→ Screen grounding rows:
========
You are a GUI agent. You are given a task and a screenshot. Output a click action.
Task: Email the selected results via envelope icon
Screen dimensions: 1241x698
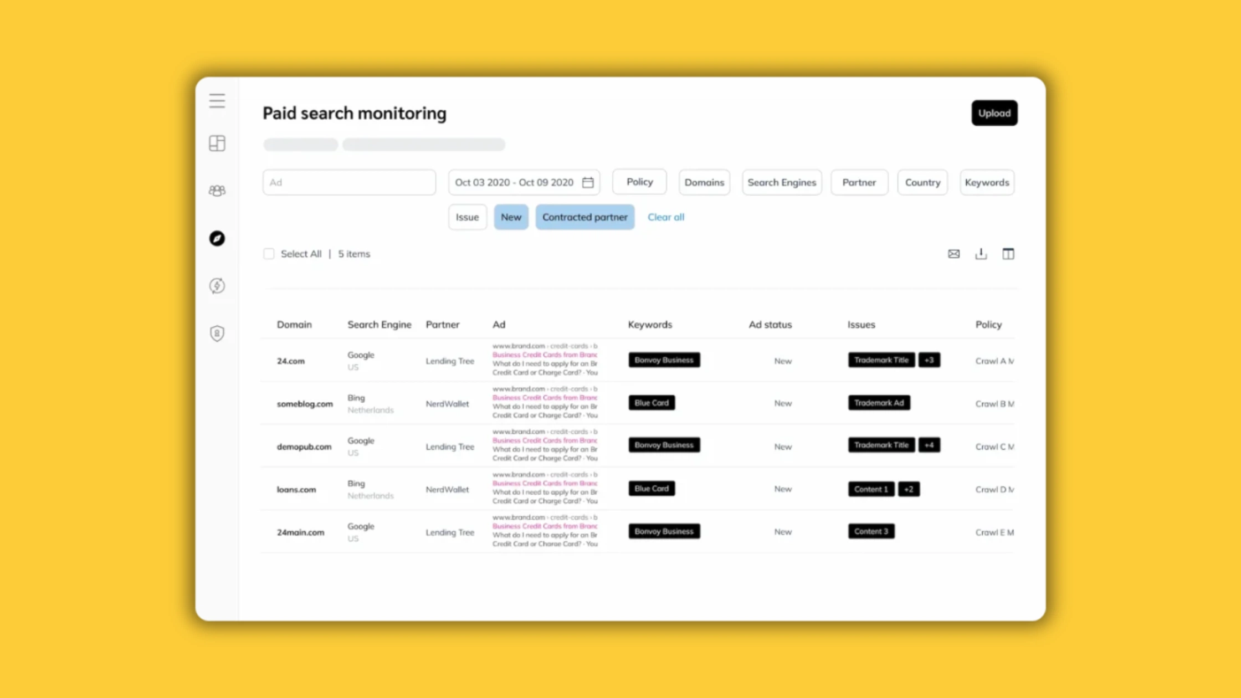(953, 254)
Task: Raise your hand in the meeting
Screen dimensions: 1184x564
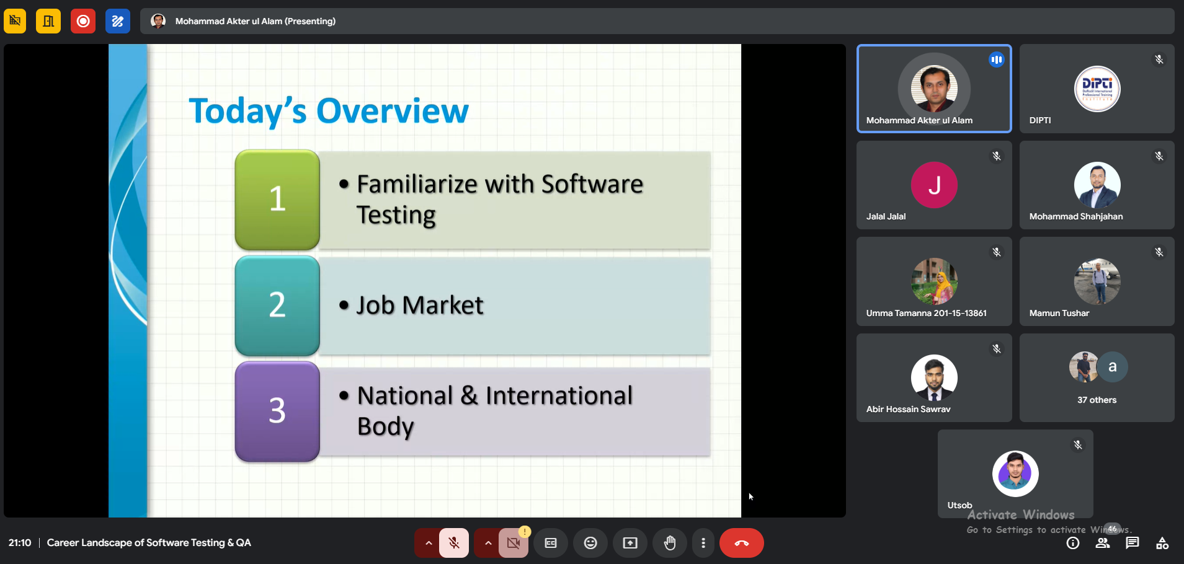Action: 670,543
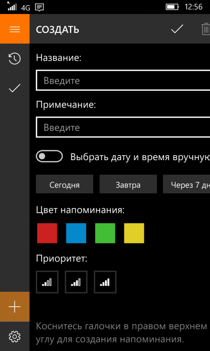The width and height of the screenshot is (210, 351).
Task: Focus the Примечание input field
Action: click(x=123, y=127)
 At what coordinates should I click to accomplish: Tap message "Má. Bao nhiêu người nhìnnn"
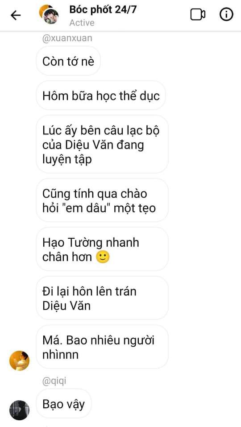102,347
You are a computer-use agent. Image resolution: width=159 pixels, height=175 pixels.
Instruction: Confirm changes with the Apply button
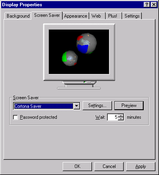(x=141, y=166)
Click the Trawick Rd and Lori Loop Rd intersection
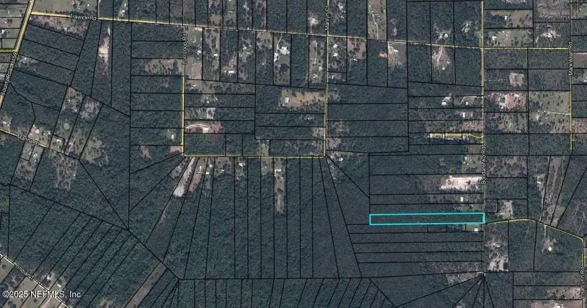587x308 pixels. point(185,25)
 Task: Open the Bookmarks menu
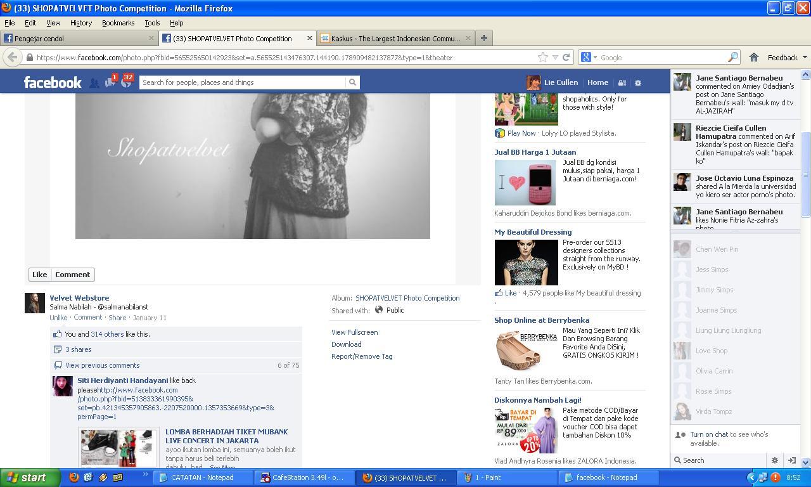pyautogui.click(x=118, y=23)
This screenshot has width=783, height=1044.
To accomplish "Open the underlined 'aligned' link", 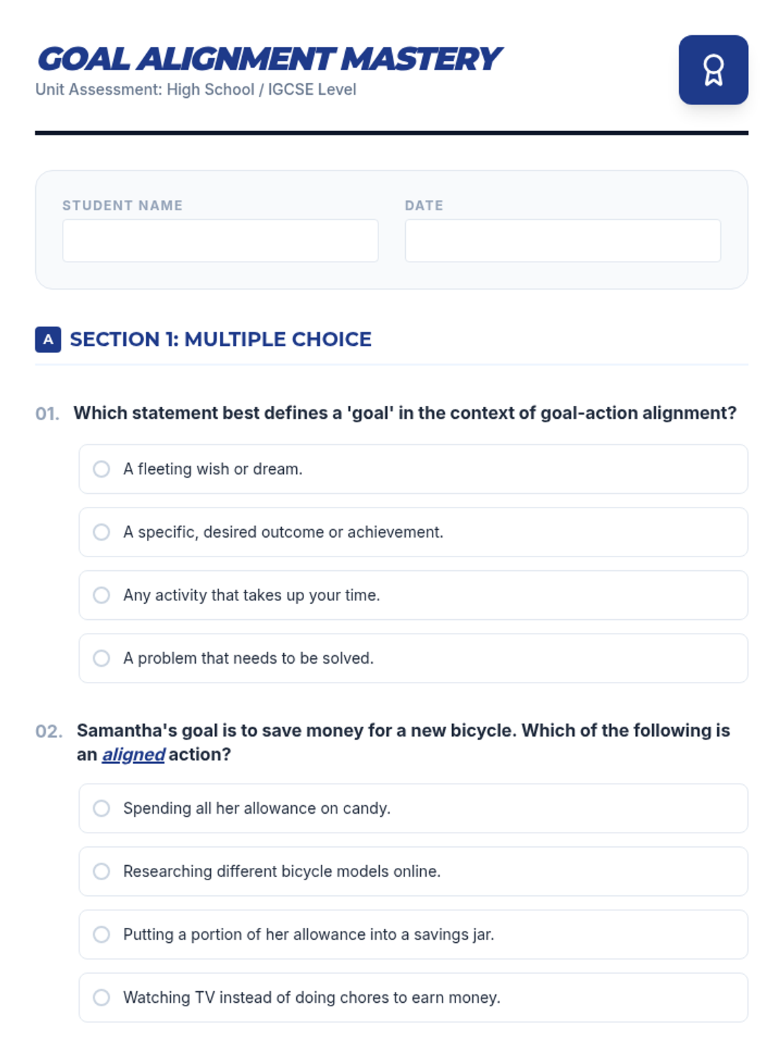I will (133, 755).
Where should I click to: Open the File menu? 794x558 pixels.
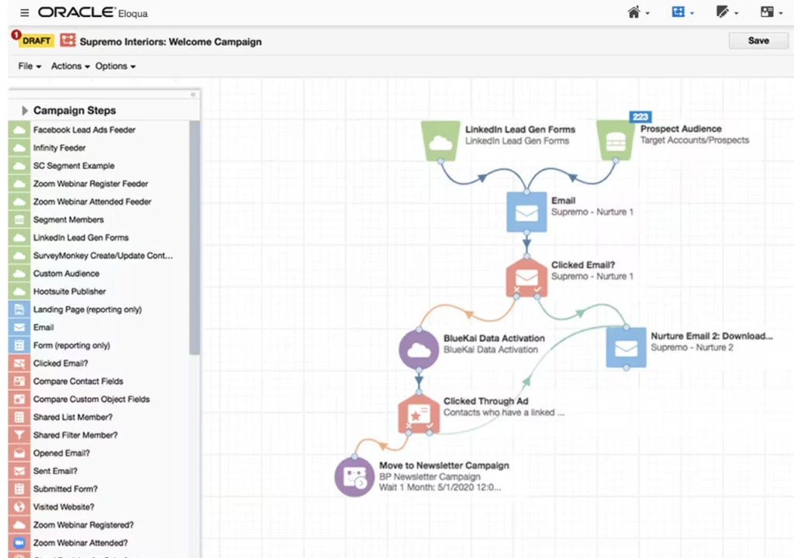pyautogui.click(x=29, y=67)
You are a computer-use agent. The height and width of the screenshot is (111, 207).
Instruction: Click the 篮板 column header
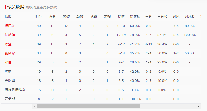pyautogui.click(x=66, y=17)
========
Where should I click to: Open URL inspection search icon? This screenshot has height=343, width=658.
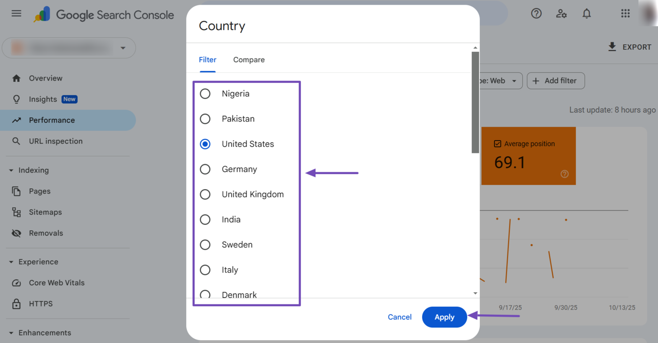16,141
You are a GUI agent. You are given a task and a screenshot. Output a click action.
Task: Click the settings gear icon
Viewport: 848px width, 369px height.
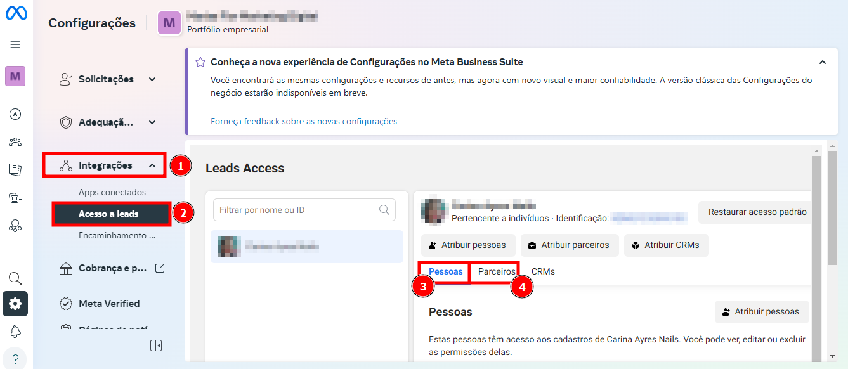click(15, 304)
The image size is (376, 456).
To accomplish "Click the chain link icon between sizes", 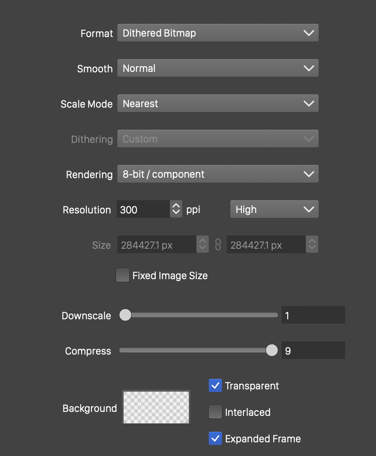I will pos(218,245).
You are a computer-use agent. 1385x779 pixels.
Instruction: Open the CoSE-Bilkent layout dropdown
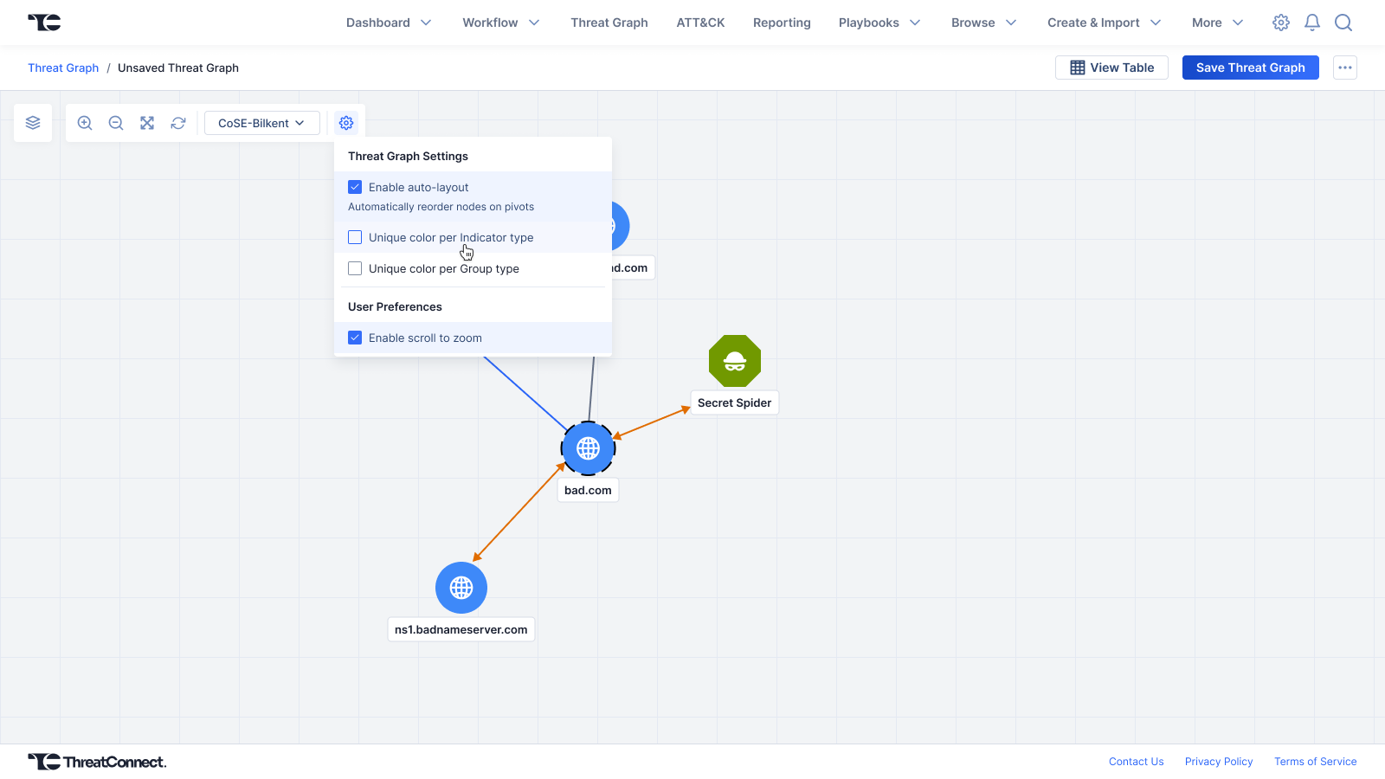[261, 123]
========
→ Objective:
Retype the lines from the one containing "You are a computer-use agent. The" up to and including the one containing "pyautogui.click(x=66, y=17)". Leave the pictures out of your answer.

→ Full output:
You are a computer-use agent. The height and width of the screenshot is (111, 207).
Instruction: Click the 篮板 column header
pyautogui.click(x=66, y=17)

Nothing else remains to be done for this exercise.